二斑叶螨由于体型微小、生活史短、世代重叠严重,田间化学药剂的频繁使用导致了其抗药性的出现。据报道,二斑叶螨田间种群已经对不同类型的杀虫剂均产生了不同程度的抗药性(Van Leeuwen et al.,2010;Tang et al., 2014,王玲等,2015),其中尤以对阿维菌素抗药性最为明显,部分地区二斑叶螨种群抗性水平达上千倍(Tang et al.,2014),包括卵期对阿维菌素的抗药性也显著升高(刘庆娟等,2012)。靶标抗性是害虫对杀虫剂产生抗性的重要抗性机制之一,谷氨酸门控氯离子通道(Glutamate-gated chloridechannel, GluCl)在叶螨对阿维菌素产生抗药性的相关靶标抗性基因,抗性种群中GluCl1基因第三跨膜区的G314D点突变是导致二斑叶螨对阿维菌素产生抗药性的重要分子机制(Kwon et al., 2010),该突变位点在我国二斑叶螨田间种群也存在,并且抗性基因频率很高(唐小凤等,2014年)。随后研究者又在希腊的一个频繁喷施阿维菌素的温室月季二斑叶螨MAR-AB种群中,发现了GluCl家族的GluCl3基因上存在G326E位点的突变,并证实了该突变也与二斑叶螨对阿维菌素抗性产生抗药性有关(Dernauw et al., 2012)。我国多地二斑叶螨田间种群对阿维菌素抗药性属高抗性或极高抗性水平(Tang et al., 2014),田间种群是否也存在该位点的突变以及突变频率高低尚不明确。
害虫/害螨中抗药性基因一旦发生了突变,即使停用该药剂,也不能回复叶螨对其的敏感性,因此检测抗性基因的突变与否、突变频率的高低,进而明确测试种群的抗药性,对于指导田间下一步药剂的科学选择和施用,很有必要性而且意义重大。常规的害螨抗药性监测方法是基于生物测定方法,比如FAO推荐的玻片浸渍法,应用普遍,但这种方法存在不少缺点:(1)操作过程很精细,需要极小心,才能保证测试叶螨不被伤害;(2)操作者需要较长一段时间来掌握该技术;(3)生物测定过程需要药剂处理后48h才能观察结果,进行害螨死亡率的判断。而基于PCR为基础的基因点突变检测方法需要通过以下几个步骤:基因扩增、片段测序和序列比对等过程来确定抗性相关基因是否发生了突变,但很明显这样的过程费时费力,也耗费更多物力。
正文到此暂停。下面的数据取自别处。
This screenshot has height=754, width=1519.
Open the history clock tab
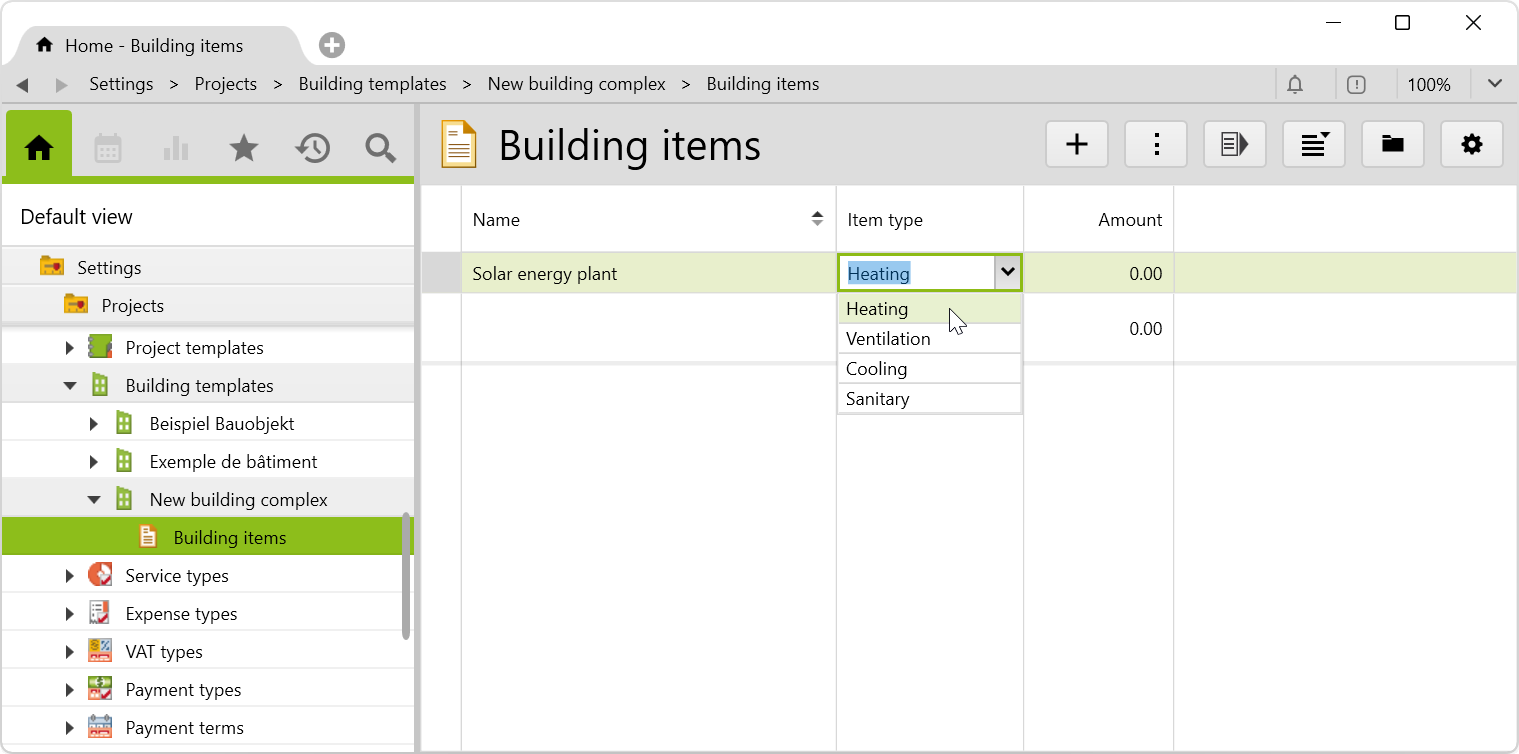[312, 149]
本实验室前期工作中,我们实验室对二斑叶螨抗性基因片段的序列进行分析比较,发现叶螨抗性和敏感种群之间的抗性基因GluCl3扩增片段由于一个核苷酸的突变导致的酶切位点变化,由此建立一种基于酶切扩增多态性序列(CleavedAmplified Polymorphic Sequences,简称CAPS)的分子标记技术。这种快速的检测方法更加经济高效,特异性强,节约人力和物力,还可明确测试害虫/螨种群对阿维菌素的抗药性,实现害虫/螨抗药性的早期发现和预警。
发明内容
为了实现对田间种群抗药性的快速检测,本发明克隆了二斑叶螨抗性和敏感种群的GluCl 3基因片段,比较分析二者序列差异的基础上,建立了一种基于抗性基因点突变位点检测的叶螨对阿维菌素抗药性的快速分子检测技术,即酶切扩增多态性序列标记(Cleaved Amplified Polymorphic Sequences,简称CAPS)技术,可以实现叶螨种群/个体抗药性的早期预警,有助于田间种群的抗药性治理和针对性高效防控。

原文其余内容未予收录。